Troubleshooting Dask GroupBy

How to troubleshoot performance issues with Dask GroupBy aggregations with a deep dive into the algorithm

Dask DataFrames are amazing for interactively exploring large datasets. However, using them on big datasets can be a little tricky. You’ve probably already hit a KilledWorker exception trying to do a GroupBy. If you haven’t, you will soon!

The goal of this article is to arm you with a set of options to try if your GroupBy fails. First, we’ll take a deep dive into how DataFrame GroupBy Aggregations are implemented. This is necessary to understand how to work around any obstacles you stumble upon.

Dask GroupBy Aggregation

Dask GroupBy aggregations1 use the apply_concat_apply() method, which applies 3 functions, a chunk(), combine() and an aggregate() function to a dask.DataFrame. This is a very powerful paradigm because it enables you to build your own custom aggregations by supplying these functions. We will be referring to these functions in the example.

  • chunk : This method is applied to each partition of the Dask DataFrame.
  • combine: Outputs from the chunk() step are concatenated, and then combined together with combine().
  • aggregate: Outputs from the combine() step are concatenated, and then aggregated with aggregate(). This is the last step. After this transformation, your result is complete.

Dask GroupBy Aggregation: The Simplest Example

In this example, we’ll walk through a Dask GroupBy with default parameters to show how the algorithm works. We’re using a dummy dataset that has been split into 4 partitions. We’ve chosen numerical values for score to have separate decimal places to make it obvious when data is being aggregated.

This example applies the following transformation:

df.groupby('animal')[['score']].sum().compute()

The Dask GroupBy Aggregation breaks the algorithm into chunk(), combine() and aggregate() steps. In this case (the simplest one), we only use the chunk() and aggregate() steps. This particular aggregation is elegant in that each of these steps is implemented in the same way, by grouping by the animal and summing the score (df.groupby('animal')['zscore'].sum()). By summing the partitions and then summing those sums, we can compute the desired result. Other algorithms like var() require different operations at the different stages. This diagram lays out the relevant operations, and shows us what the data looks like every step of the way.

EXCERPTED DATA
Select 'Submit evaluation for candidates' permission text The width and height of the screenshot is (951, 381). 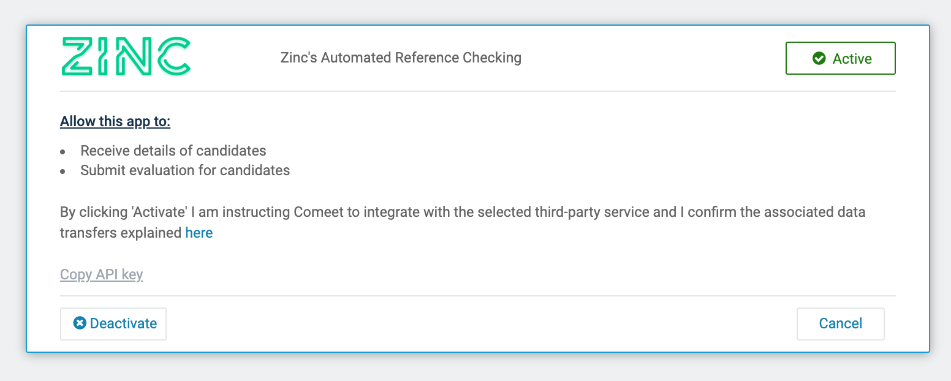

...

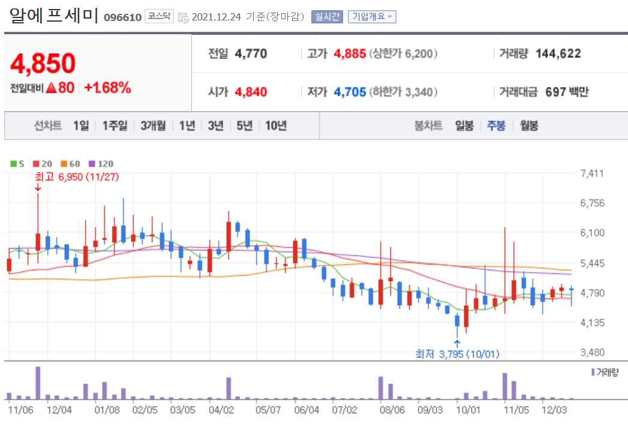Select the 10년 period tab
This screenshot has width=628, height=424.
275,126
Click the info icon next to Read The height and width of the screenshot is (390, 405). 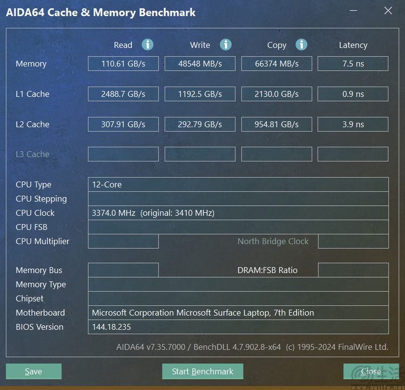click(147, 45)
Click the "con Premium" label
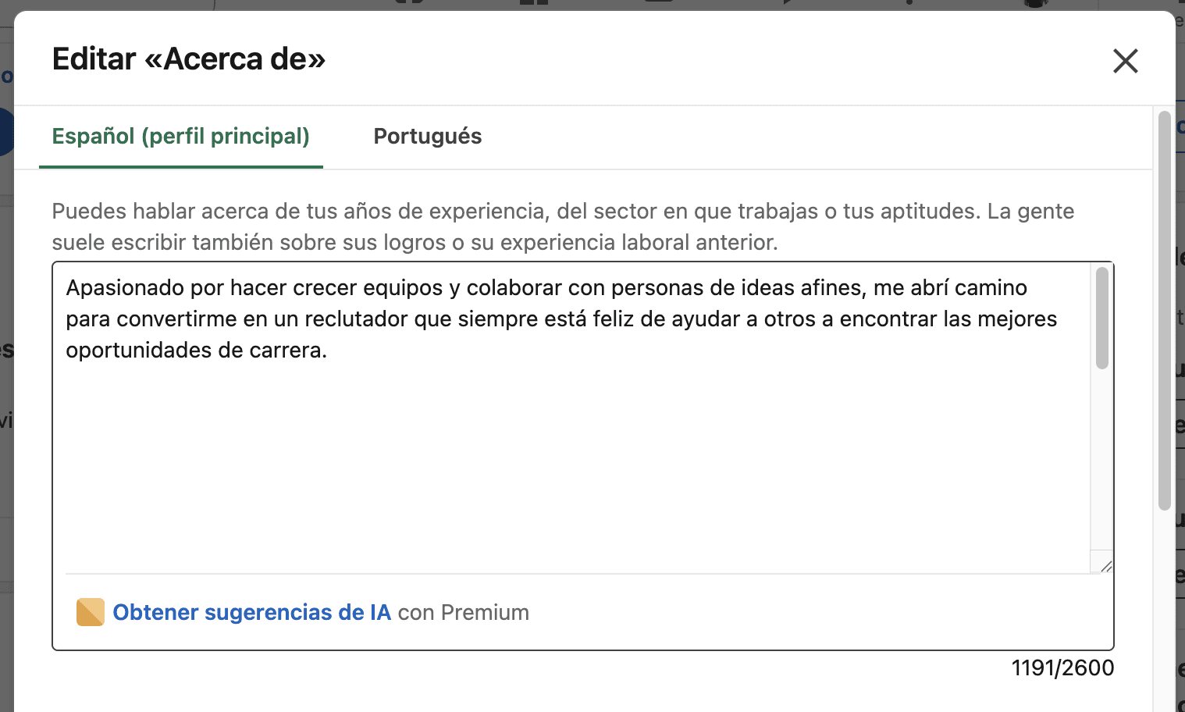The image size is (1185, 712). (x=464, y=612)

TASK INSTRUCTIONS
1/ Answer these questions from the Dask GroupBy article, one line each, marked as they are:
(a) Which method do Dask GroupBy aggregations use?
(b) Into how many partitions is the dummy dataset split?
(c) Which two steps does the simplest example use?
2/ List every function that the Dask GroupBy article says apply_concat_apply() applies to a dask.DataFrame.
3/ Carry the Dask GroupBy article forward from its last sentence.
The entries have nothing to do with the Dask GroupBy article.

ANSWERS TO THE EXERCISES
1/
(a) The apply_concat_apply() method.
(b) Four partitions.
(c) The chunk() and aggregate() steps.

2/
chunk()
combine()
aggregate()

3/
simple-gb

Our sample dataset has been split up into 4 partitions. Step 1 applies the chunk() function to each partition. This is an important step because its output is a reduction, and is much smaller than the original partition. Step 2 concatenates the outputs of Step 1 into a single dataframe, and then applies the aggregate() function to the result.

Issues

The simple case returns 1 partition with the entire result in it. If your GroupBy results in a small dataframe, this approach is great. If your GroupBy results in a large dataframe (if you have a large number of groups), you’ll run out of memory, which often manifests itself in KilledWorker exceptions.

Dealing with Memory: split_out

Dask provides 2 parameters, split_out and split_every to control the data flow. split_out controls the number of partitions that are generated. If we set split_out=4, the group by will result in 4 partitions, instead of 1. We’ll get to split_every later. Let’s redo the previous example with split_out=4.

simple-gb-split-out

Step 1 is the same as the previous example. The output of Step 1 (applying the chunk() function) is 1 dataframe per partition. Step 2 breaks each of those dataframes into split_out=4 dataframes by hashing the groups. Looking at the diagram, you’ll see that the Nth dataframe from each partition has the same animal in it. That consistency is the objective of the hashing. We’ll refer to each group as a shard (Shard 1 contains the 1st DataFrame from each partition, Shard 2 contains the 2nd DataFrame from each partition, and so on). Step 3 concatenates all dataframes that make up each Shard (again using this hashing) such that the data from the same animals end up in the same dataframe. Then the aggregate() function is applied. The result is now a Dask DataFrame made up of split_out=4 partitions.

Advanced Options: split_every

In the previous example, Step 3, Dask concatenated data by shard, for every partition. By default, Dask will concatenate data by shard for up to 8 partitions at a time. Since our dataset only has 4 partitions, all the data was handled at once. Let’s re-run the previous example, with split_every=2. Everything up to Step 2 is the same.

simple-gb-split-every

With split_every=2, instead of concatenating all dataframes from a single shard (in our example each shard has 4 dataframes), we concatenate them 2 at a time, and then combine them with the combine() function in Step 3. Step 4 concatenates those results and then calls aggregate(). The reduction with combine() and finally aggregate() is a tree reduction. Because we only have 4 partitions, we can complete this operation in 1 combine() step, and 1 aggregate() step. However if we had 8 partitions, there would be 2 combine() steps and 1 aggregate() step. aggregate() is always the last step.

What Do We Do About It

There are really only 2 things that can be done. I know this may seem a bit anti-climactic, given the length explanation we just went through about how the algorithm works, however understanding the algorithm is important for understanding how to tune it.

Tune split_out

The split_out parameter can be passed into the aggregation function.

ddf.groupby('animal')['scores'].sum(split_out=100)

This section is going to be a bit approximate and hand-wavy. Ultimately you’re going to need to experiment with your dataset and figure out what parameters work. This section may provide you with some guidance on how to think about it.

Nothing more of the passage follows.